Appellant filed post-trial motions seeking judgment n.o.v., a new trial, or remittitur. The court’s order dated September 30, 1997, entered judgment on the jury verdict and denied appellant’s motion for judgment n.o.v. The court subsequently entered another order on November 18, 1997, which amended the September order and denied appellant’s remaining post-trial motions. Appellant filed this timely appeal.

Based on the “two schools of thought” doctrine, appellant requests judgment n.o.v. or, in the alternative, a new trial because the verdict was against the weight of the evidence. Additionally, appellant seeks a new trial based on alleged trial court error in: (1) excluding notes written by medical personnel; (2) prohibiting cross-examination of ap-pellee’s medical expert about suspension from a professional association for rendering improper testimony in a previous case; (3) allowing appellee’s expert to testify beyond the fair scope of his pretrial report; and (4) improperly instructing the jury on the “two schools of thought” doctrine. Further, appellant requests remittitur or a new trial because the verdict was excessive.

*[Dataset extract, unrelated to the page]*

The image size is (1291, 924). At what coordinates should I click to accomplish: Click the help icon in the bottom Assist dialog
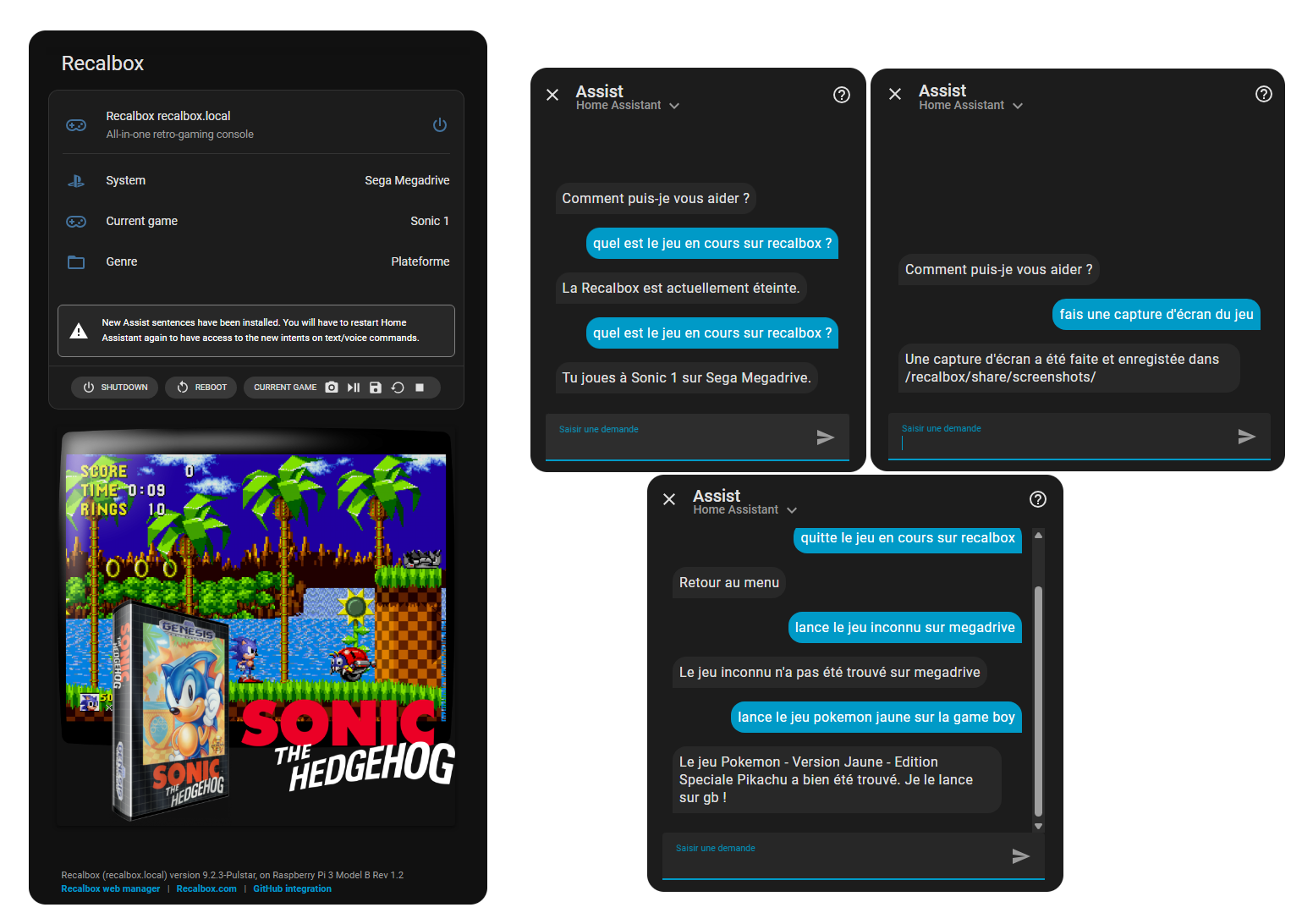1038,499
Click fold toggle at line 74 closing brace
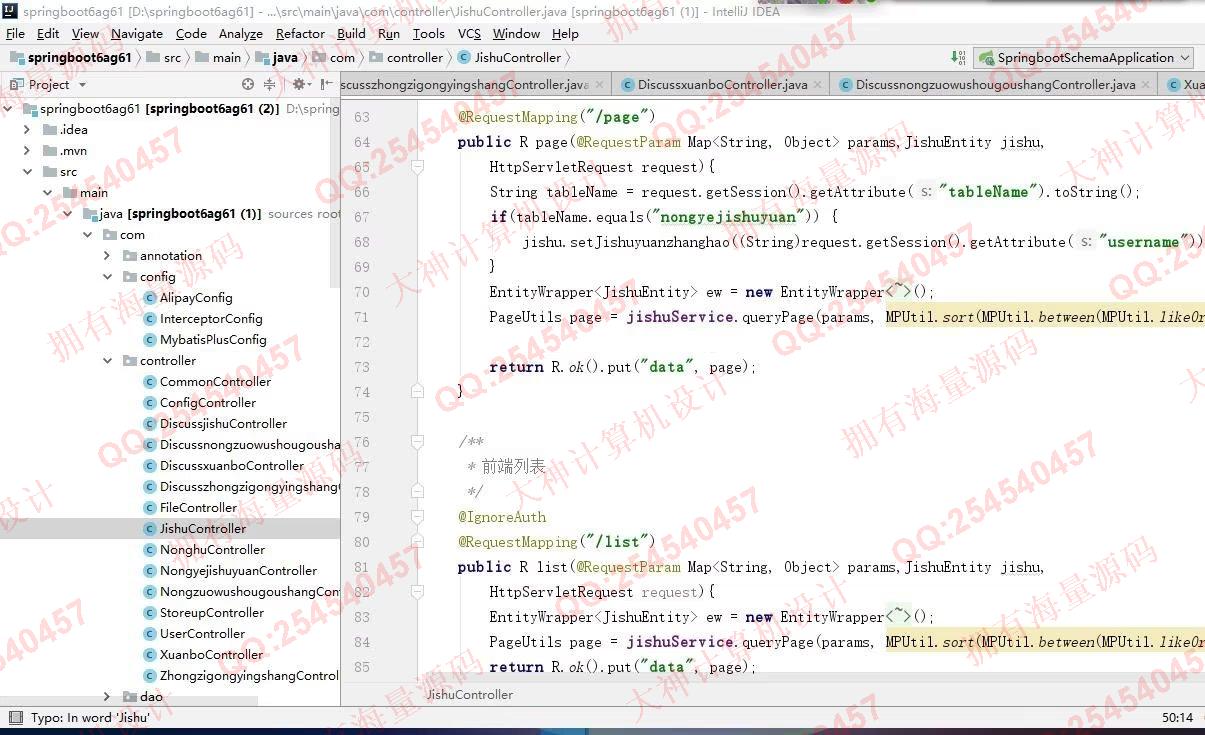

“TWO SCHOOLS OF THOUGHT” DOCTRINE

Appellant first contends that he is entitled to judgment n.o.v., or in the alternative, to a new trial based on the “two schools of thought” doctrine. In Jones v. Chidester, 531 Pa. 31, 610 A.2d 964 (1992), our Supreme Court held that the “two schools of thought doctrine” is a defense to malpractice because “a physician will not be held responsible if in the exercise of his judgment he followed a course of treatment advocated by a considerable number of recognized and respected professionals in his given area of expertise.” Id. at 969. Appellant argues that appellee’s own medical expert admitted that a considerable number of respected neurosurgeons would have found appellee a suitable candidate for surgery and, therefore, pursuant to the “two schools of thought” doctrine defense, appellant could not be found liable for recommending surgery. Thus, appellant asserts that he is entitled to judgment n.o.v. In his alternative argument, appellant claims that the vast weight of the evidence showed that a considerable number of respected neurosurgeons would have recommended the surgery to appellee, thus protecting appellant from liability under the “two schools of thought” doctrine. Alleging that the verdict was against the weight of the evidence, appellant seeks a new trial.

A. JUDGMENT N.O.V.

As we stated in Neal by Neal v. Lu, 365 Pa.Super. 464, 530 A.2d 103, 110 (1987), “[t]he entry of judgment notwithstanding a jury verdict to the contrary is a drastic remedy. A court cannot lightly ignore the findings of a duly-selected jury.” Consequently, we employ the following standard of review where a trial court denies a motion for judgment n.o.v.:

“[T]he evidence must be considered in the light most favorable to the verdict winner, and he [or she] must be given the benefit of every reasonable inference of fact arising therefrom, and any conflict in the evidence must be resolved in his [or her] *803 favor.” We should not reach a decision based on how we would have voted but on the facts as presented in light of the jury’s determinations. A judgment n.o.v. is proper if the movant is entitled to judgment as a matter of law or if the evidence was such that no two reasonable minds could disagree that the verdict was improper,

Struble v. Valley Forge Military Academy, 445 Pa.Super. 224, 665 A.2d 4, 6 (1995) (quoting Moure v. Raeuchle, 529 Pa. 394, 604 A.2d 1003, 1007 (1992)) (citations omitted).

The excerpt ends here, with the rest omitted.